Adanya perkawinan itu mengandung makna simbolis bersatunya air (laut) dengan bumi (daratan/tanah). Ratu Kidul dilambangkan dengan air sedangkan raja Mataram dilambangkan dengan bumi. Makna simbolisnya adalah dengan bersatunya air dan bumi maka akan membawa kesuburan bagi kehidupan kerajaan Mataram yang akan datang.
Menurut sejarah bahwa Panembahan Senopati sebagai raja Mataram yang beristrikan Kangjeng Ratu Kidul tersebut merupakan cikal bakal atau leluhur para raja Karaton Surakarta Hadiningrat. Oleh karena itu maka raja-raja karaton Surakarta sesuai dengan janji Panembahan Senopati yaitu menjadi suami dari Kangjeng Ratu Kidul. Dalam perkembangannya, raja Paku Buwana III selaku suami Kangjeng Ratu Kidul mendirikan Panggung Sangga Buawana sebagai tempat pertemuannya. Selanjutnya tradisi raja-raja Surakarta sebagai suami Kangjeng Ratu Kidul berlangsung terus sampai dengan raja Paku Buwana X. Alkisah Paku Buwana X yang merupakan suami Ratu Kidul sedang bermain asmara di Panggung Sangga Buwana. Pada saat mereka berdua menuruni tangga Panggung yang curam tiba-tiba Paku Buwana X terpeleset dan hampir jatuh dari tangga tetapi berhasil diselamatkan oleh Kangjeng Ratu Kidul. Dalam kekagetannya itu Ratu Kidul berseru : “Anakku ngGer…………..” (Oh……….Anakku). Apa yang diucapkan oleh Kangjeng Ratu Kidul itu sebagai Sabda Pandito Ratu artinya sabda Raja harus ditaati. Sejak saat itu hubungan mereka berdua bukanlah sebagai suami istri lagi tetapi hubungannya sebagai ibu dan anak, begitu pula terhadap raja-raja keturunan Paku Buwana X.

PANGGUNG SANGGA BUWANA DAN MITOSNYA

Secara mistik kejawen, Panggung Sangga Buwana dipercaya sebagai tempat pertemuan raja-raja Surakarta dengan Kangjeng Ratu Kidul, oleh karena itu letak Panggugu Sangga Buwana tersebut persis segaris lurus dengan jalan keluar kota Solo yang menuju ke Wonogiri.
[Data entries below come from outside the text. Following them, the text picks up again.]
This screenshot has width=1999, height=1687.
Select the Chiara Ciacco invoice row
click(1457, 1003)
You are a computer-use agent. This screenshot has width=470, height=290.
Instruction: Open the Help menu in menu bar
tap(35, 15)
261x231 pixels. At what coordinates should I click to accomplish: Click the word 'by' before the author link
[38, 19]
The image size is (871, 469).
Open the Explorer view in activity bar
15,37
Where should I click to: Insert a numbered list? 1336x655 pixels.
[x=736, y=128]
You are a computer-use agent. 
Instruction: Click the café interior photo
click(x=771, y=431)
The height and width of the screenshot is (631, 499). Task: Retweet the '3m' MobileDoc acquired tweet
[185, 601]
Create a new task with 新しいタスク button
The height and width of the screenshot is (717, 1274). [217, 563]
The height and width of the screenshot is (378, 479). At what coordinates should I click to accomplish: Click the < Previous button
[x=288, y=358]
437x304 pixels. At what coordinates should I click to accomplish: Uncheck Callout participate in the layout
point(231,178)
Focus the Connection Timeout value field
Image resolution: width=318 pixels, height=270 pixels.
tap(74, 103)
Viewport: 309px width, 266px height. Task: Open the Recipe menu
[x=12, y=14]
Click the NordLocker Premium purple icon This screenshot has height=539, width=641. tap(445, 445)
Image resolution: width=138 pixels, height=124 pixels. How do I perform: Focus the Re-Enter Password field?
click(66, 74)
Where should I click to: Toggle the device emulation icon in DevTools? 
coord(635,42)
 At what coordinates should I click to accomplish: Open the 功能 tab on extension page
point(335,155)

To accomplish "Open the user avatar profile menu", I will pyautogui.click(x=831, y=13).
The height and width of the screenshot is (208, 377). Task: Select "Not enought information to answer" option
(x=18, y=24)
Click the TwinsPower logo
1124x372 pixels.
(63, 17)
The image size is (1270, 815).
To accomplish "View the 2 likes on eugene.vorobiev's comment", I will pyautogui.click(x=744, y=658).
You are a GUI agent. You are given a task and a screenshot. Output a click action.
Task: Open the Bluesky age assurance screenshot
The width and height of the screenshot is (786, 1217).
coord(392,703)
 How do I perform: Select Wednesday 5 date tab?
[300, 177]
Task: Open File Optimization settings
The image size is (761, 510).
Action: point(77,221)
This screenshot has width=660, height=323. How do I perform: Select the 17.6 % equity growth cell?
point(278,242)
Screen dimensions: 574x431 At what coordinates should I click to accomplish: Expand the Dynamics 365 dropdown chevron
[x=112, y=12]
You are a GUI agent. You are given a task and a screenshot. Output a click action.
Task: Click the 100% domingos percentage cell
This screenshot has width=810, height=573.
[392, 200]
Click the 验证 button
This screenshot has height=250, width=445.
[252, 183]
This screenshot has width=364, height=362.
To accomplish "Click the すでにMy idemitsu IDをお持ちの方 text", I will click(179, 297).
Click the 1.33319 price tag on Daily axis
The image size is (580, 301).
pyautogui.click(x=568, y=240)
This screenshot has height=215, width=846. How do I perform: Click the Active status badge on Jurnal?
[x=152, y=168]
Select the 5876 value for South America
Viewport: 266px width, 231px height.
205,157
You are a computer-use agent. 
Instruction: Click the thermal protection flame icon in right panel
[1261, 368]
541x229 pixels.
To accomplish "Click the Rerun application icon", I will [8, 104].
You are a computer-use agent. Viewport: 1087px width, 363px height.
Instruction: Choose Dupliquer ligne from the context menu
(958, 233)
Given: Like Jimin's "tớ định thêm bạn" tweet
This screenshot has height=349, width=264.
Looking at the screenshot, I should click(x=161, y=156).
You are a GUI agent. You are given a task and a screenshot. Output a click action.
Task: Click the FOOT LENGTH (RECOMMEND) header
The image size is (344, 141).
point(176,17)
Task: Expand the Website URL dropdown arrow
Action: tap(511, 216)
Konon, menurut kepercayaan, hal itu memang disengaja sebab datangnya Ratu Kidul dari arah Selatan.
Pada puncak bangunan Panggung Sangga Buwana yang berbentuk seperti topi bulat terdapat sebuah hiasan seekor naga yang dikendarai oleh manusia sambil memanah. Menurut Babad Surakarta, hal itu bukan sekedar hiasan semata tetapi juga dimaksudkan sebagai sengkalan milir. Bila diterjemahkan dalam kata-kata sengkalan milir itu berbunyi Naga Muluk Tinitihan Janma, yang berarti tahun 1708 Jawa atau 1782 Masehi yang merupakan tahun berdirinya Panggung Sangga Buwana (Naga=8, Muluk=0, Tinitihan=7, dan Janma=1)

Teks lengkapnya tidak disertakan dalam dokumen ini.